*Try it*
Which lines of the data below hold "agent"? Copy each of them.
* * * * * * *
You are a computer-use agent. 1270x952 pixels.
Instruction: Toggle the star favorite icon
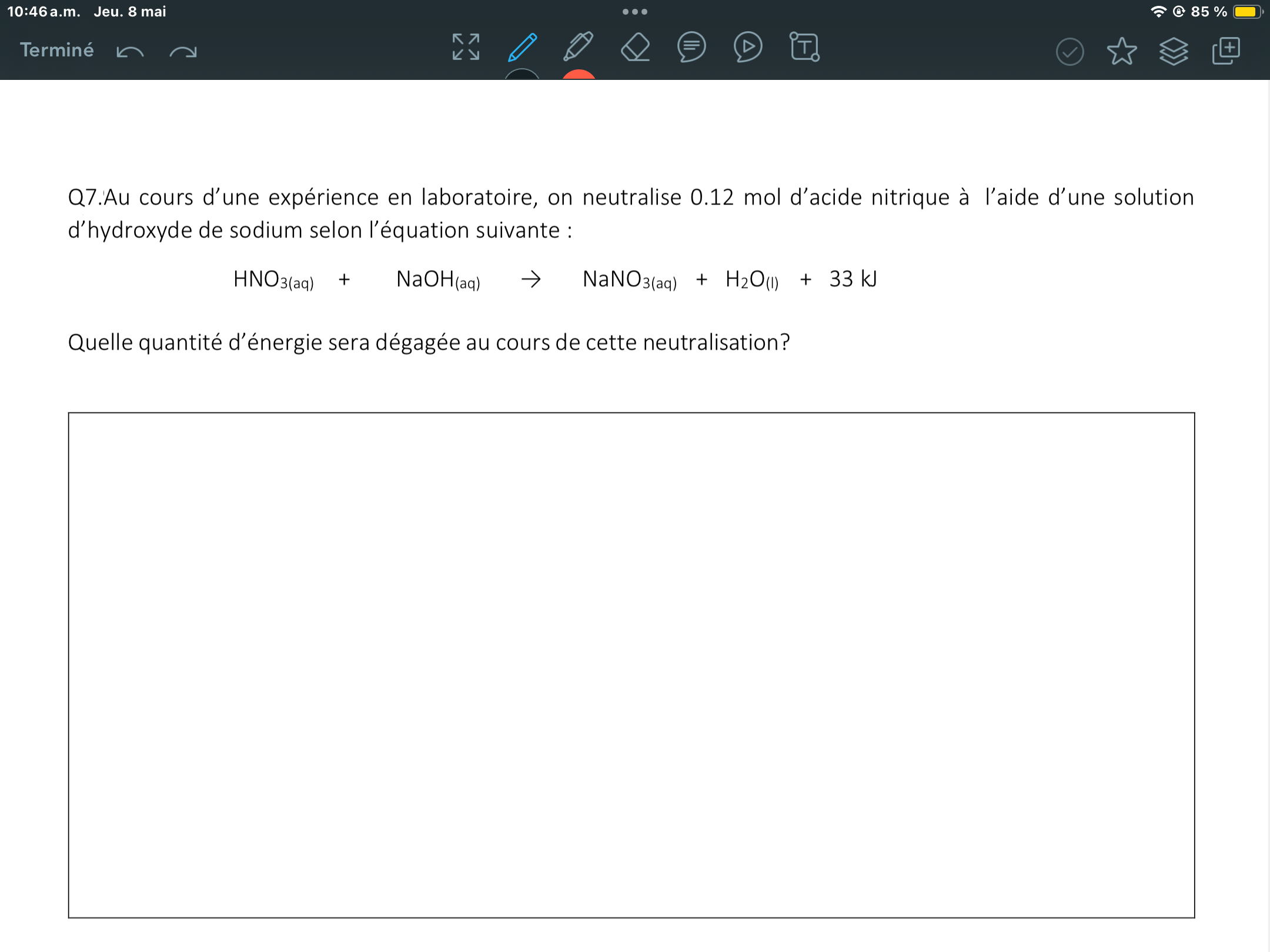click(x=1121, y=51)
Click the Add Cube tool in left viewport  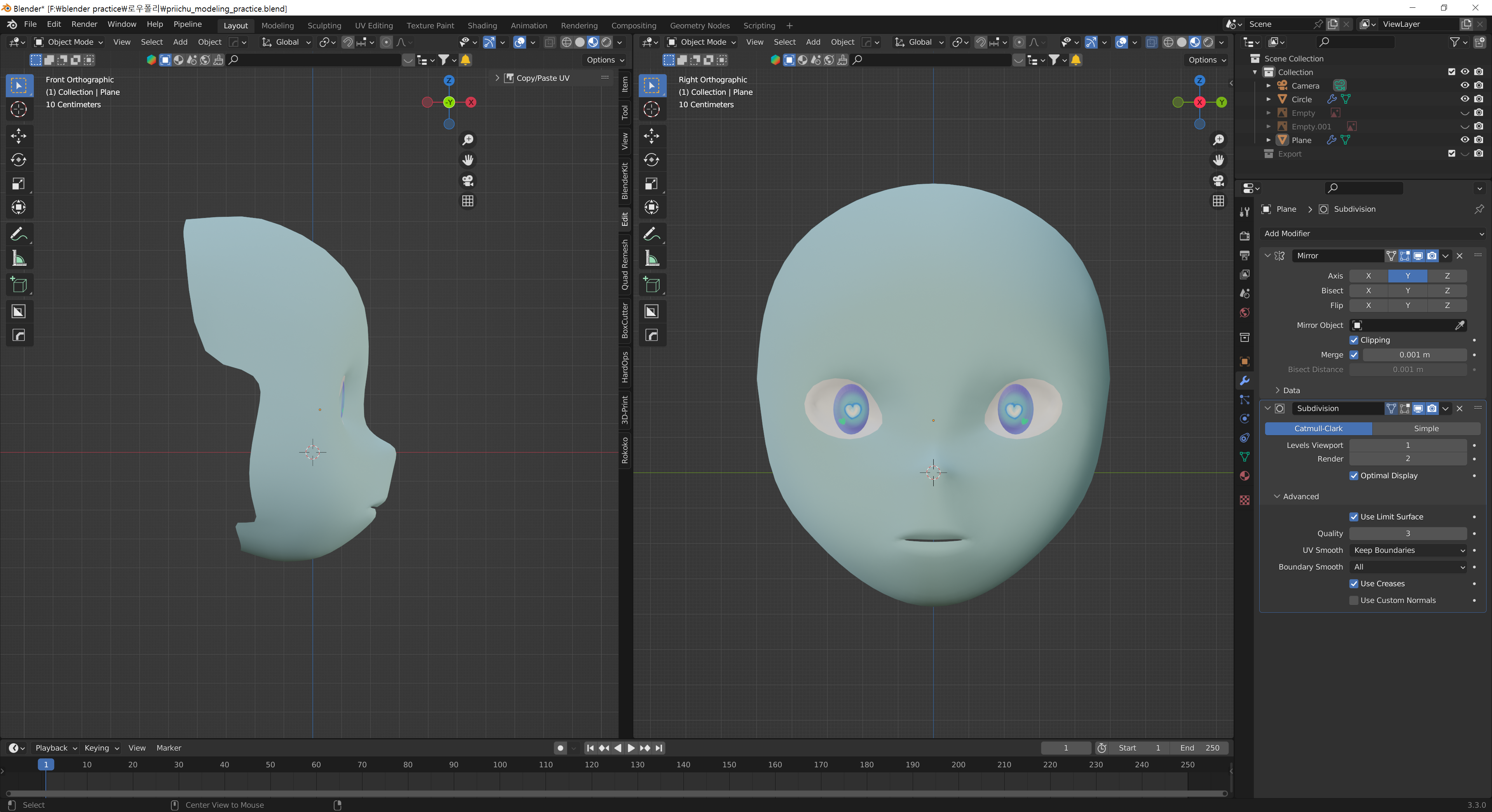click(19, 284)
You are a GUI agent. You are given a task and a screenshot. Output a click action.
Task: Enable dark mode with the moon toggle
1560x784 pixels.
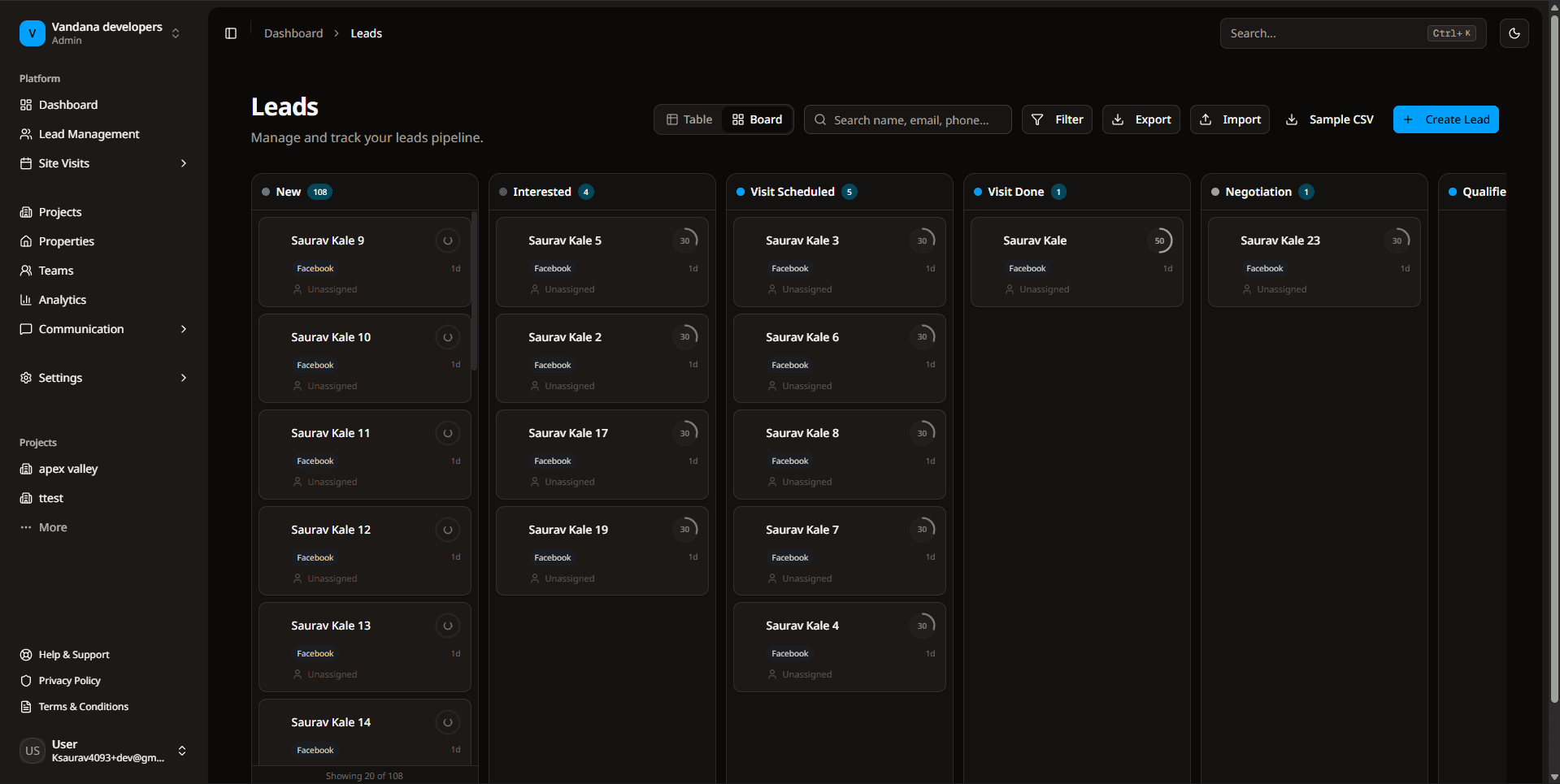coord(1514,33)
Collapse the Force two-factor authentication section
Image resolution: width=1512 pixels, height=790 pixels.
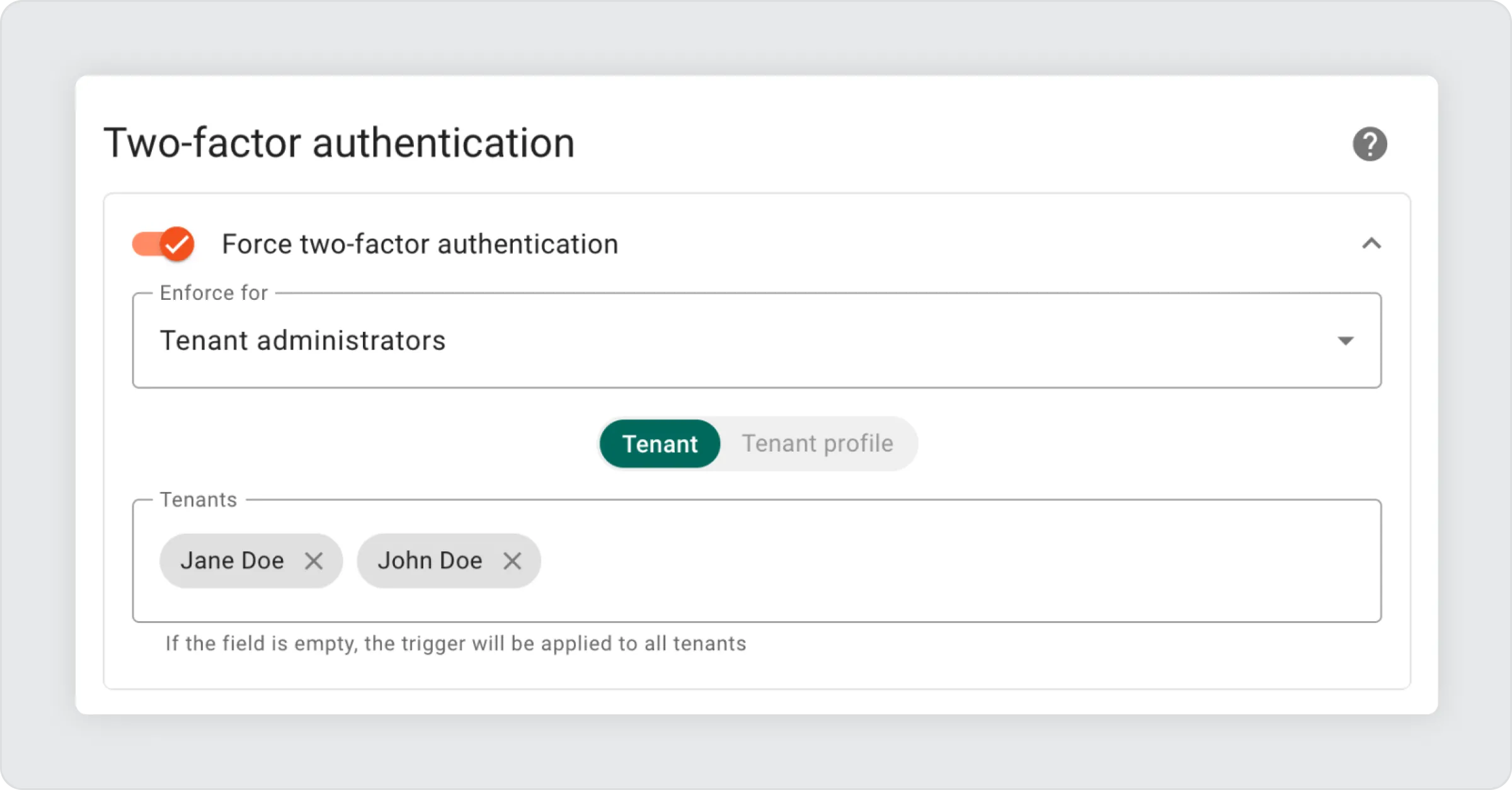coord(1372,244)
* * * * * * *
*Result for this exercise*
You are a computer-use agent. 1270x952 pixels.
You are a GUI agent. You are given a task and a screenshot. Output a click action.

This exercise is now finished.